Put the band RS to RS of the garment. Keep the cut edges together, match the shoulder seams and notches.
At the bottom the bands should end 3cm lower than the cut edge.
Machine all round the neck edge. Start at the bottom of the opening, roll the garment fabric out of the way so that the stitching is right at the corner formed by the stay stitching.
Neaten the seam. I've overlocked the edge, but you can zig zag. Keep the left edge of the foot against the straight stitch. Zig zag through both layers and trim off the extra fabric very close to the stitching.
Fold the garment exactly at the bottom of the opening, along the stay stitching. Bring the bands to lie flat on each other(They should be edge to edge, but I made mine slightly wider).
The narrow piece at the bottom of the opening needs to lie flat against the bands. Machine across all the layers exactly 15mm from the edge. Don't catch in the folded fabric at either end. Neaten the edges with an overlocker or zig zag/trim.

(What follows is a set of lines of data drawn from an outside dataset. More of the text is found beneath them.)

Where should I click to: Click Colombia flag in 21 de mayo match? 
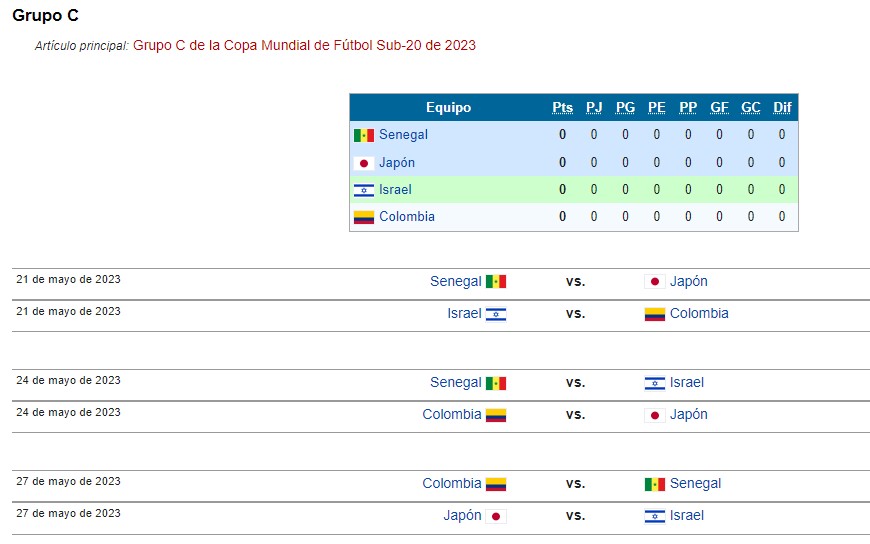click(655, 314)
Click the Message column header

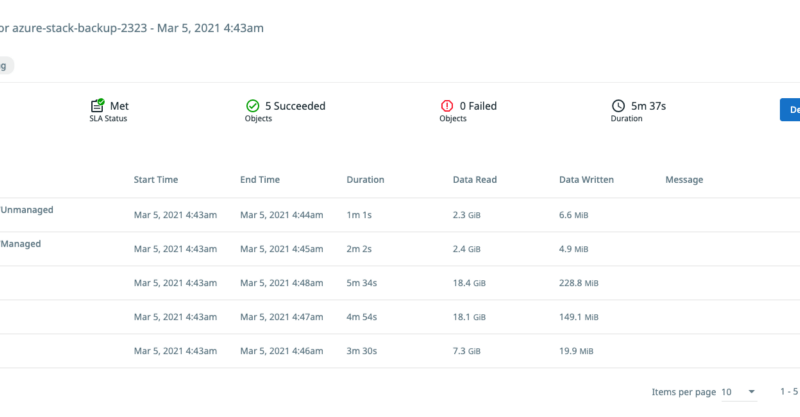point(684,180)
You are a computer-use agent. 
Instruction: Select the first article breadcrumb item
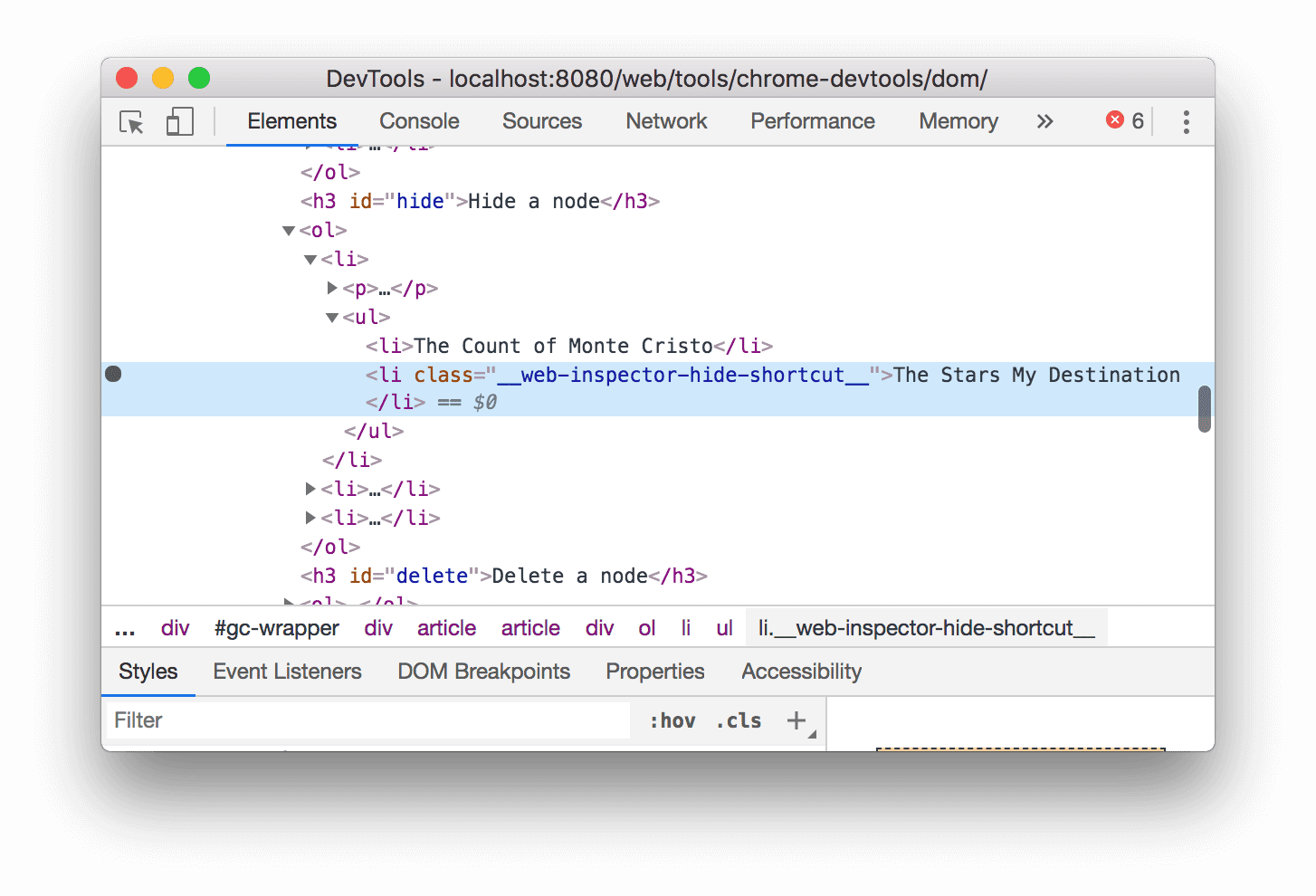[446, 628]
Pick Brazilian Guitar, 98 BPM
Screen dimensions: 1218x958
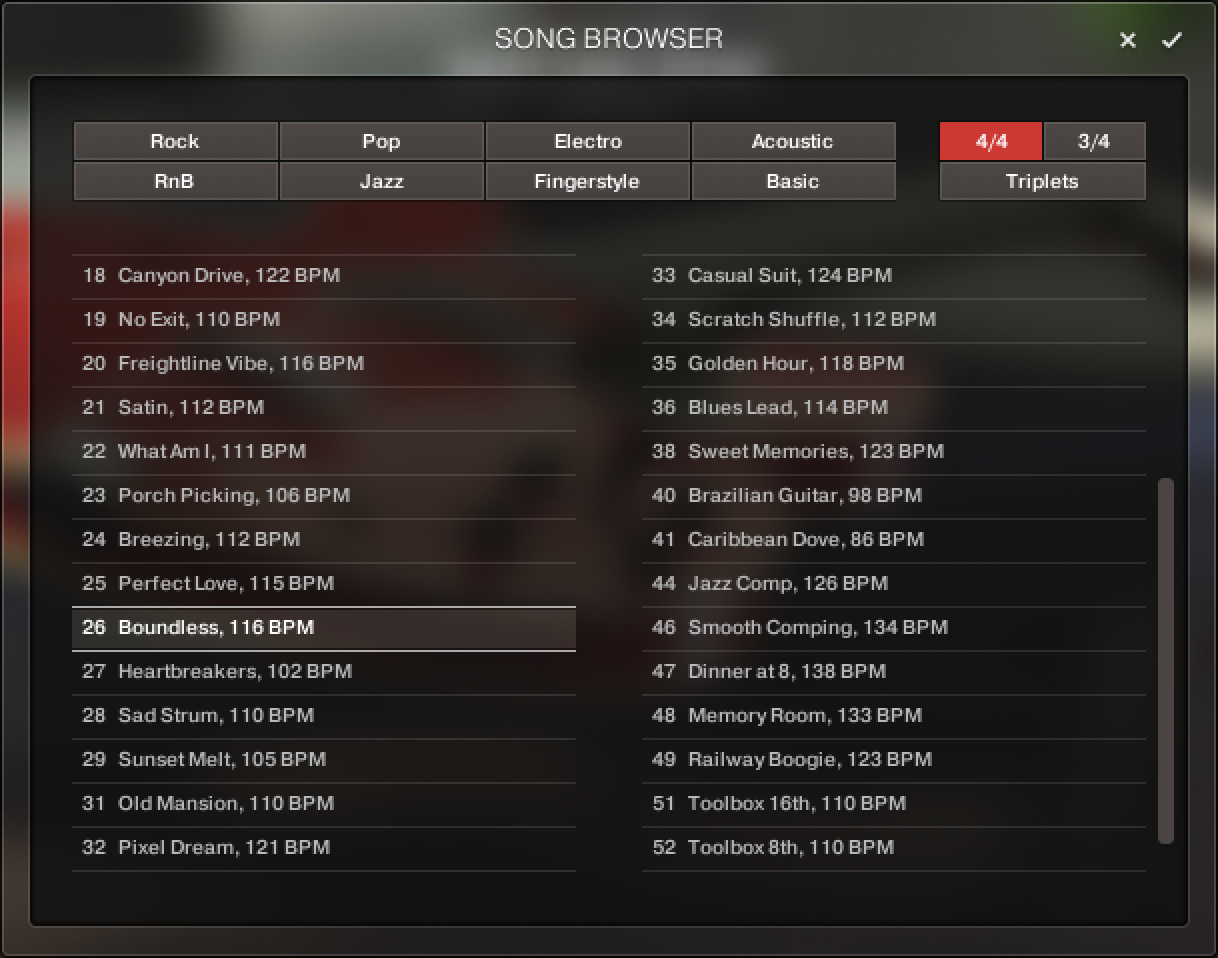click(892, 495)
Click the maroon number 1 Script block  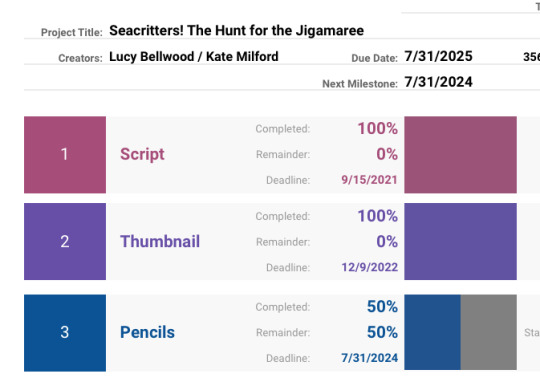(x=65, y=155)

Fold down the garment front and press.
The opening is very low for me, so I've stitched the two layers together, otherwise I'd need to wear a tank underneath it.
What was the actual measured size of the garment across the bust please? I usually have to do a FBA as I have a large bust and small back, but might not have to do that with this pattern.

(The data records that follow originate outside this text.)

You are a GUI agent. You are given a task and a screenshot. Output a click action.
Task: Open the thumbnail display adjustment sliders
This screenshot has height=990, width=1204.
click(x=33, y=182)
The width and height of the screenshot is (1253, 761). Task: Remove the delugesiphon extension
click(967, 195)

Love your choice of fabric and the alternative way of construction. Good to know that the low top can be easily adjusted.
I will get the pieces out tomorrow and have another try at it. Thsnks for your help, i was ready to throw it all in the bin! And I have been dressmaking for about 50 years!
I really struggled with this as well, thought it was me as I’m just getting back into sewing. I will use the pattern again but follow your method come the facing.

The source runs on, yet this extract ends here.